If the code is well documented, at a high level and with inline comments, and if your instructions are clear, it'll figure it out. If it makes a mistake, it's up to you to figure out where the communication broke down and figure out how to communicate more clearly and consistently.
"My Toyota Corolla struggles to drive up icy hills."
"It doesn't struggle, you struggle." ???
It's fine to critique your own tools and their strengths and weaknesses. Claiming that any and all failures of AI are an operator skill issue is counterproductive.
But as a heart surgeon, why would you ever consider using a spoon for the job? AI/LLMs are just a tool. Your professional experience should tell you if it is the right tool. This is where industry experience comes in.
As a heart surgeon with a phobia of sharp things I've found spoons to be great for surgery. If you find it unproductive it's probably a skill issue on your part.
A tool is something I can tightly control.
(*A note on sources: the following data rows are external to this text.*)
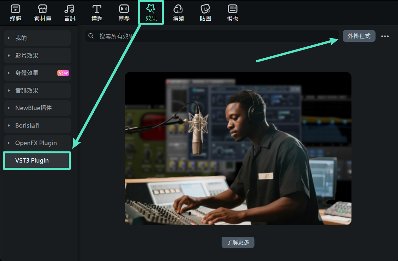Open the 濾鏡 filters icon
Image resolution: width=398 pixels, height=261 pixels.
(178, 9)
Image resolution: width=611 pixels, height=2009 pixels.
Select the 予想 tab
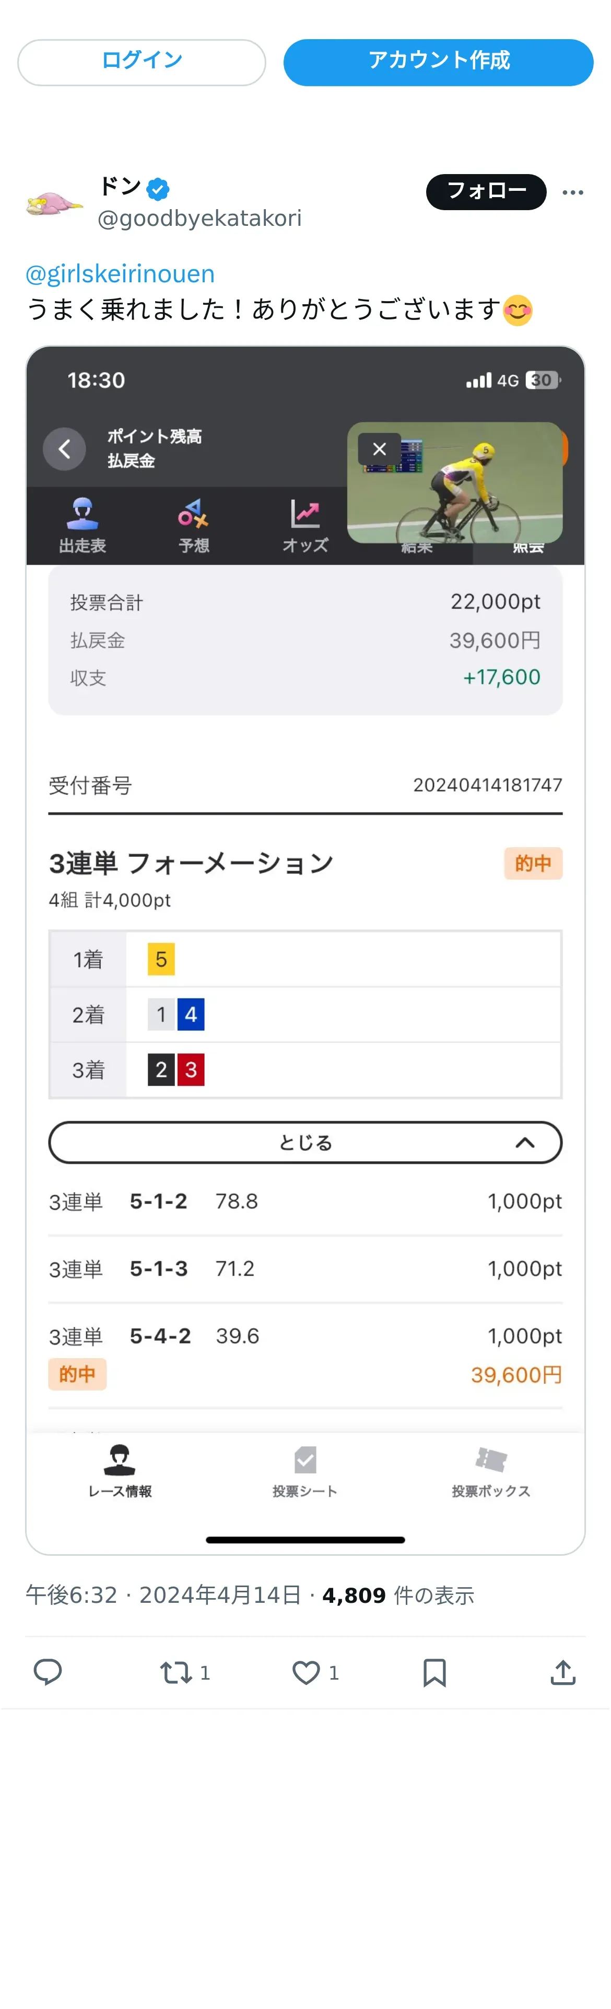[194, 526]
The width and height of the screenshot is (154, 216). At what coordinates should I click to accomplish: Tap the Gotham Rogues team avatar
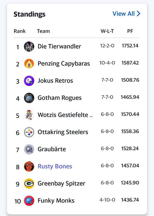tap(29, 98)
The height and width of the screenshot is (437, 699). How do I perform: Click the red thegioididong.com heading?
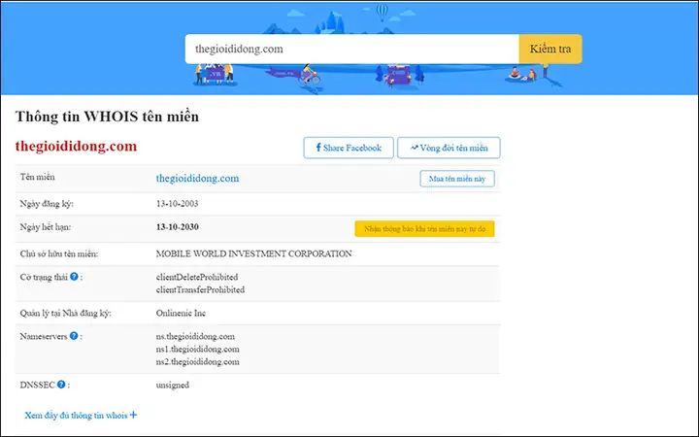coord(77,147)
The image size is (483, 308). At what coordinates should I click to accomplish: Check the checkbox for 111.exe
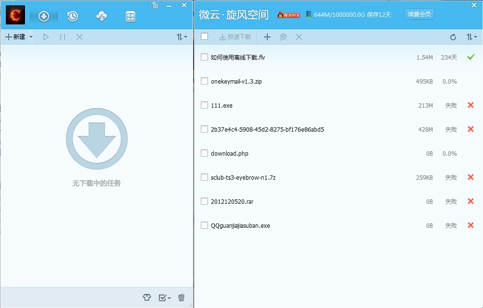204,105
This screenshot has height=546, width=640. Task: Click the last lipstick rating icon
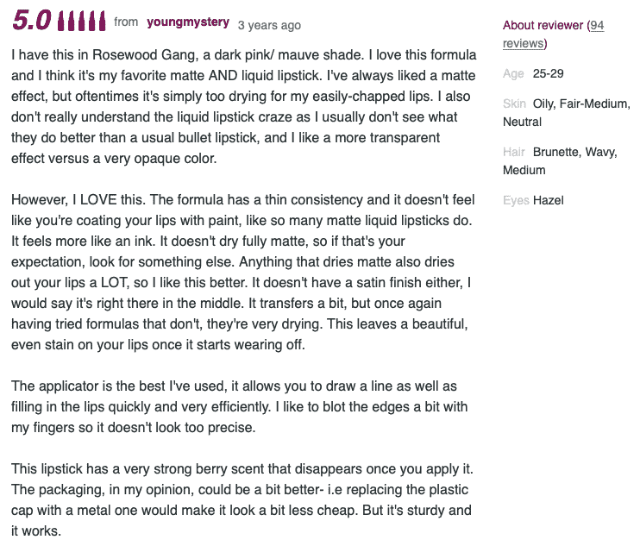tap(102, 21)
A thing that may or may not work today, and if it does, might stop working tomorrow when the model gets updated without any notification to anyone, the output of which I have to very carefully scrutinize anyway, is not a tool. It's a toy.
"Generate a Frontend End for me now please so I don't need to think"
LLM starts outputting tokens
Dopamine hit to the brain as I get my reward without having to run npm and figure out what packages to use
Then out of a shadowy alleyway a man in a trenchcoat approaches
"Pssssttt, all the suckers are using that tool, come try some Opus 4.6"
"How much?"
"Oh that'll be $200.... and your muscle memory for running maven commands"
"Shut up and take my money"
----- 5 months later, washed up and disconnected from cloud LLMs ------
"Anyone got any spare tokens I could use?"